Rescale the stretch of items from the line containing "Where should I click to: Click the empty" through the line containing "Action: tap(449, 97)": repeat every line, requests included, but multiply each coordinate in the answers by 0.95 and round to whole numbers with halves rounded up. Leave the pictures out of your answer.

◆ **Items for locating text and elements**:
⁂

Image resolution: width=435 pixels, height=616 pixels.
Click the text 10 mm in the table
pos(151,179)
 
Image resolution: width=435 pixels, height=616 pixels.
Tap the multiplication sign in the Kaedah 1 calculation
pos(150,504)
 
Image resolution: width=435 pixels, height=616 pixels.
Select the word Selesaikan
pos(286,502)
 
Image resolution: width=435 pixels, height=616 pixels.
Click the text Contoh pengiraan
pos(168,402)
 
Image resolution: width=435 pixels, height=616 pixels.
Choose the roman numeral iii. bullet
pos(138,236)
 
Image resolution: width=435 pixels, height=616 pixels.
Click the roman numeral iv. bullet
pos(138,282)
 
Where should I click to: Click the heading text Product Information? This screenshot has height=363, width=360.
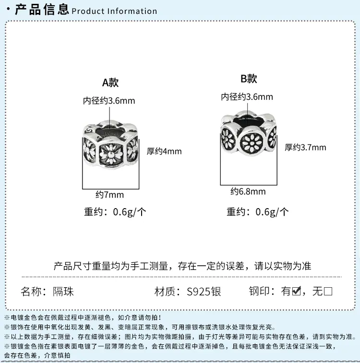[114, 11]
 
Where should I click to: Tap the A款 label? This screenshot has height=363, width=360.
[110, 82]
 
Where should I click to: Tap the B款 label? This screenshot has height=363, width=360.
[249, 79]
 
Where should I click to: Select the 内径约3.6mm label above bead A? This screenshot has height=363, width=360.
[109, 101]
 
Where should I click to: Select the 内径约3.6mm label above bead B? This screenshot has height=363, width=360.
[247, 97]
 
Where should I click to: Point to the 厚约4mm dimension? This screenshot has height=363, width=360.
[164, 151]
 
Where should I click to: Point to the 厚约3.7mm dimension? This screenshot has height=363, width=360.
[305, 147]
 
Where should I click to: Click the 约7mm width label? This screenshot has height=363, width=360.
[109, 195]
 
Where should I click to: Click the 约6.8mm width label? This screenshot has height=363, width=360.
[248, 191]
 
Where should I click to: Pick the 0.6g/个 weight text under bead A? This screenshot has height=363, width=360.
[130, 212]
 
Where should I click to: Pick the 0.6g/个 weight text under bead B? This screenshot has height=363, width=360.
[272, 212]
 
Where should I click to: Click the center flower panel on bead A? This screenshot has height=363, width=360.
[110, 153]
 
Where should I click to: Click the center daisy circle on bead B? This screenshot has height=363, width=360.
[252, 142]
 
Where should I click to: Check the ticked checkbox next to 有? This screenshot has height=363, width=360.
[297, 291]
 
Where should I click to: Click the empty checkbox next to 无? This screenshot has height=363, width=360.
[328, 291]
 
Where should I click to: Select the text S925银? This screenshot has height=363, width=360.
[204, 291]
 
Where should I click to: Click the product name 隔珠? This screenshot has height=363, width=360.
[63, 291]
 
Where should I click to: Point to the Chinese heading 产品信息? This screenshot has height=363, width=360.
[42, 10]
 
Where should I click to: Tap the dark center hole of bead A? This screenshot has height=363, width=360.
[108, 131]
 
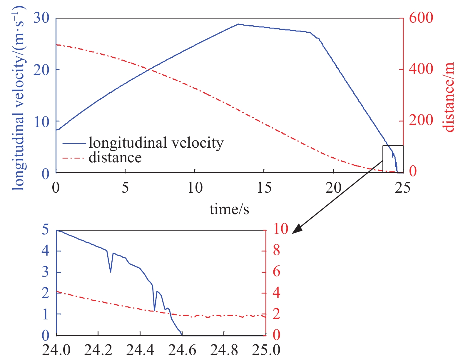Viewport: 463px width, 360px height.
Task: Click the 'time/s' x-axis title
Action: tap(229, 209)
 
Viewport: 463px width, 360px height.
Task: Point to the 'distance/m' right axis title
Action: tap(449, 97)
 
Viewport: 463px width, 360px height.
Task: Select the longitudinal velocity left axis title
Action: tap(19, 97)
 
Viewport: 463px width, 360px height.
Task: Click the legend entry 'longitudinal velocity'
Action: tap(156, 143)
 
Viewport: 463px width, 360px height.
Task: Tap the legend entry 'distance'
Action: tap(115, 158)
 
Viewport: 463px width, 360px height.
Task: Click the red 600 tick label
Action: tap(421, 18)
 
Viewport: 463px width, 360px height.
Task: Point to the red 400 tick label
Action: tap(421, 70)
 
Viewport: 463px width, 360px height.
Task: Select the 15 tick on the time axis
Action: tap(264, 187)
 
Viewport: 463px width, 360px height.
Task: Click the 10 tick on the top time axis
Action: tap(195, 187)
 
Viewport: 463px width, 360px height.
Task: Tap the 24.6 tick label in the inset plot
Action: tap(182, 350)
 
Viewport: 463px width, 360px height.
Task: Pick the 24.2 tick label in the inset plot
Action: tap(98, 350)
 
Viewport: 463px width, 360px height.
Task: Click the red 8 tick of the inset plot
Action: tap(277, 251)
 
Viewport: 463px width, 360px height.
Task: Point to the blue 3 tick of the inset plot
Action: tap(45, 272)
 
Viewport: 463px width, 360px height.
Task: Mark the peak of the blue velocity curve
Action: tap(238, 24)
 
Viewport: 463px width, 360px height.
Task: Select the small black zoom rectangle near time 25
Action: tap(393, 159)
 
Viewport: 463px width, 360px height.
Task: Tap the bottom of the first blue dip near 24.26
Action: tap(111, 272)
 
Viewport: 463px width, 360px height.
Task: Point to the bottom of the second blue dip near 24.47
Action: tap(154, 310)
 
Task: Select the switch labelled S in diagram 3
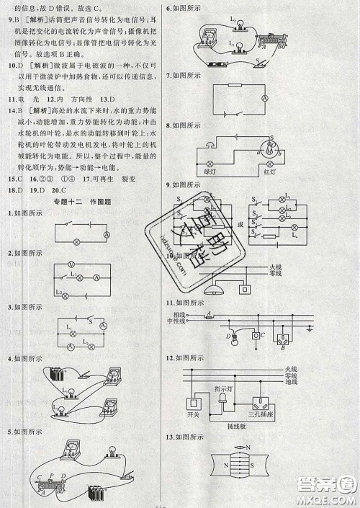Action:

⁂

◆ **EXERCISE OUTPUT**:
Where should I click to: Click the empty checkbox next to 无? This screenshot has height=363, width=360.
[312, 276]
 
Where should I click to: Select the text S925银? This screenshot has height=363, width=360.
[194, 276]
 
Where should I click to: Click the product name 隔珠? This screenshot has height=363, width=360.
[60, 276]
 
Where should I click to: Point to the Chinese heading 产品信息? This screenshot has height=363, width=360.
[40, 10]
 
Where should I click to: Tap the dark center hole of bead A? This screenshot has height=363, width=360.
[103, 124]
 
Viewport: 463px width, 360px height.
Task: Click the 'time/s' x-axis title
Action: tap(218, 199)
 
Viewport: 463px width, 360px height.
Task: Point to the 'distance/m' right axis title
Action: tap(427, 92)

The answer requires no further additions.